Problem to solve -> Pull out and copy every line in the records below that contains the word "This". Case matters.

The input ->
/---

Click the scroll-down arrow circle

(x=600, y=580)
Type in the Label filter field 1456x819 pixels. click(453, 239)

\---
/---

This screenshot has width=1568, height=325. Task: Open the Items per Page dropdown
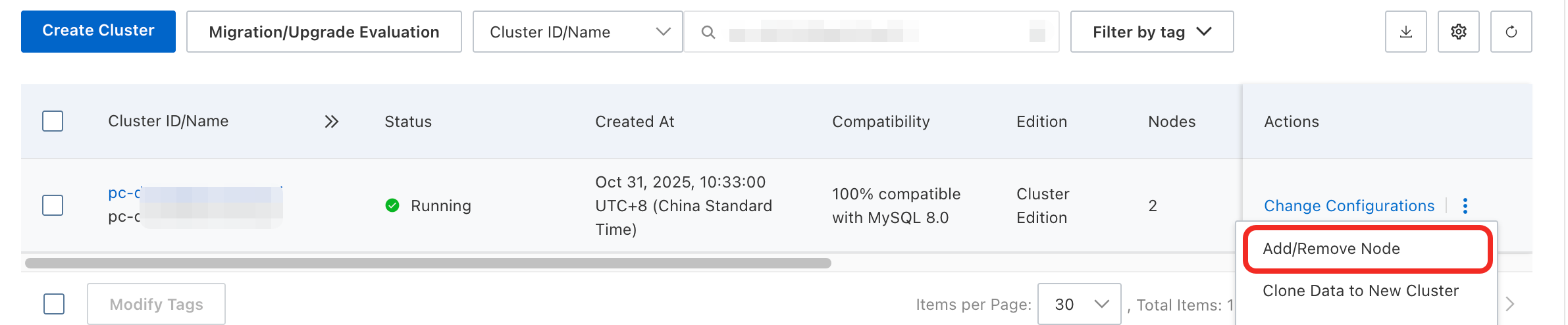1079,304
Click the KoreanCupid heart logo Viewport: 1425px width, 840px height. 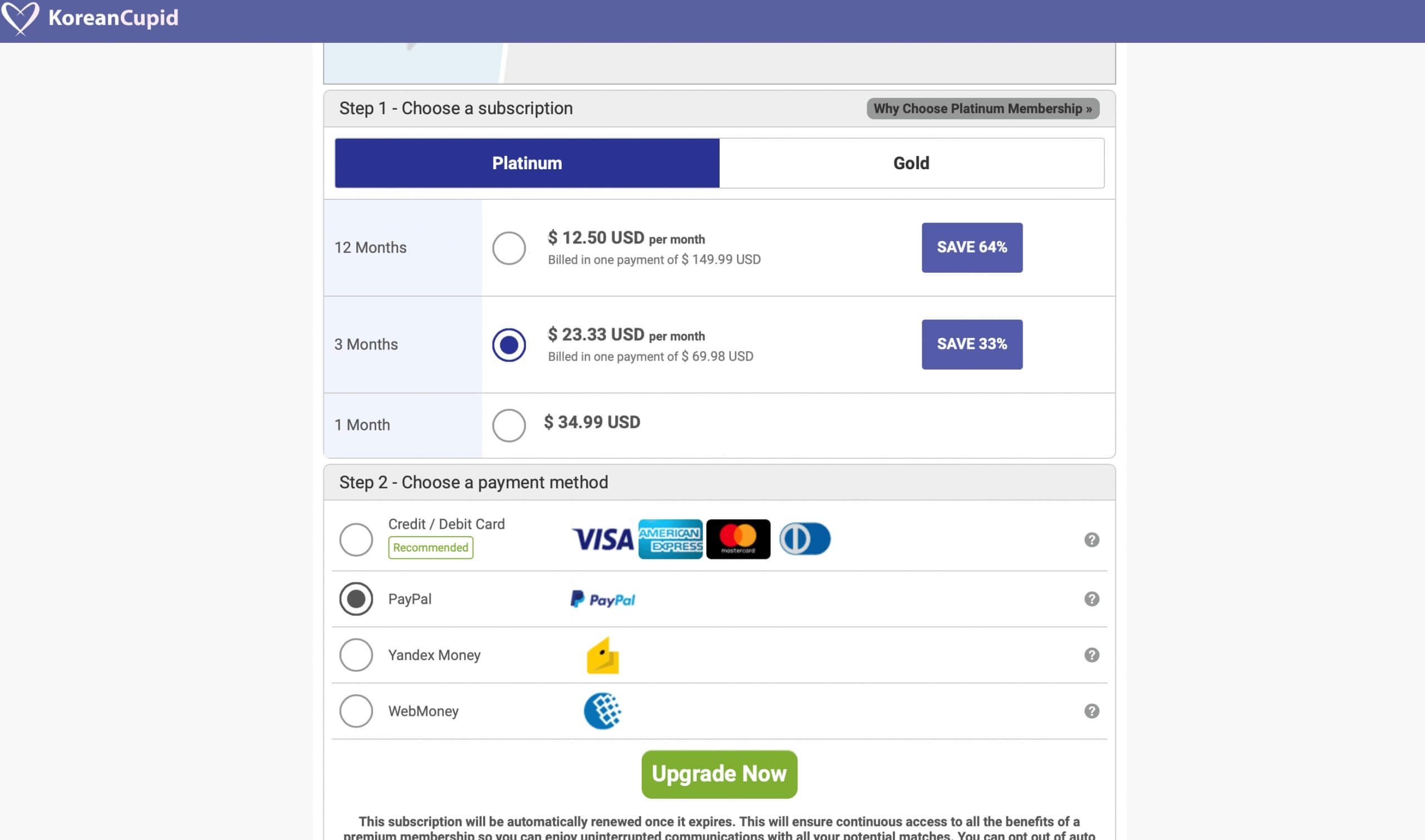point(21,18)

\---
/---

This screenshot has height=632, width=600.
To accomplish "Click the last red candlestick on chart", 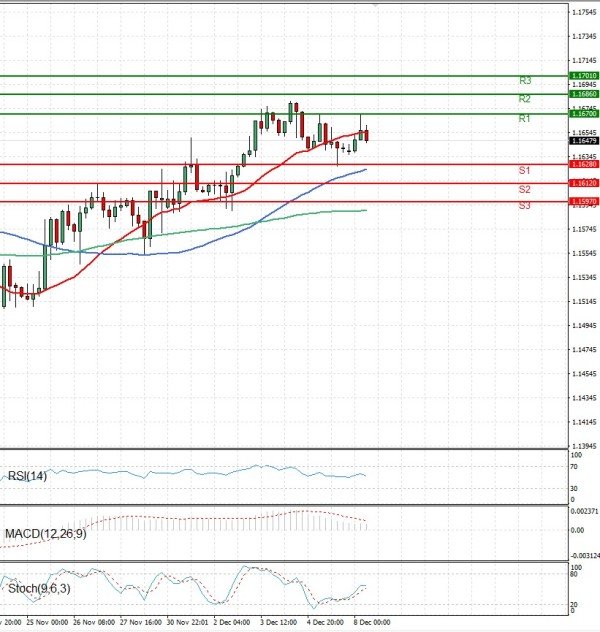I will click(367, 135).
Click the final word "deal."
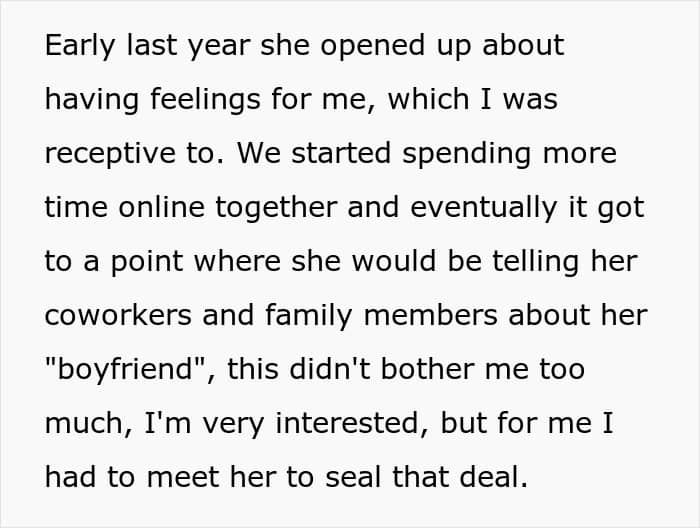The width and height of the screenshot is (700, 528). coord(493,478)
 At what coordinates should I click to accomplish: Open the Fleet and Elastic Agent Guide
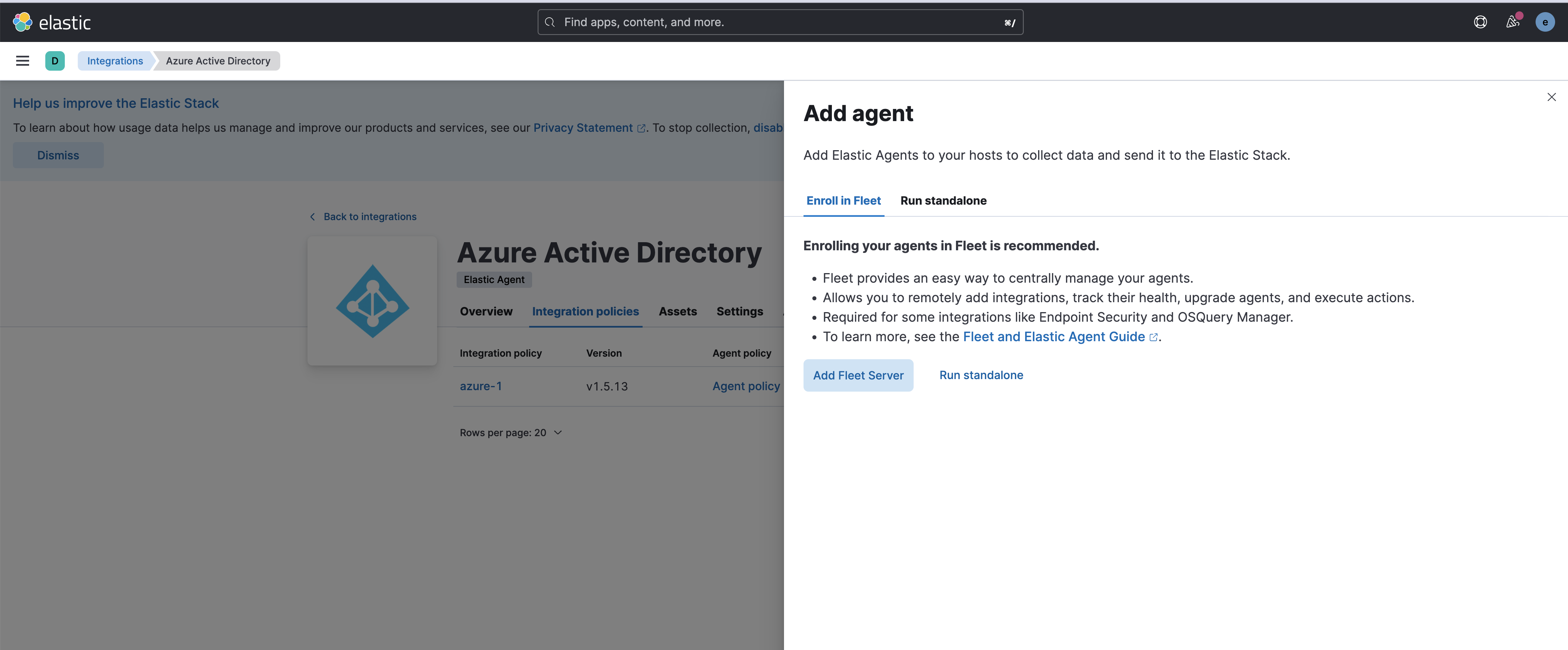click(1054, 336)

\---

Solution below ->
This screenshot has width=1568, height=325. Task: Open the Items per Page dropdown
This screenshot has height=632, width=600.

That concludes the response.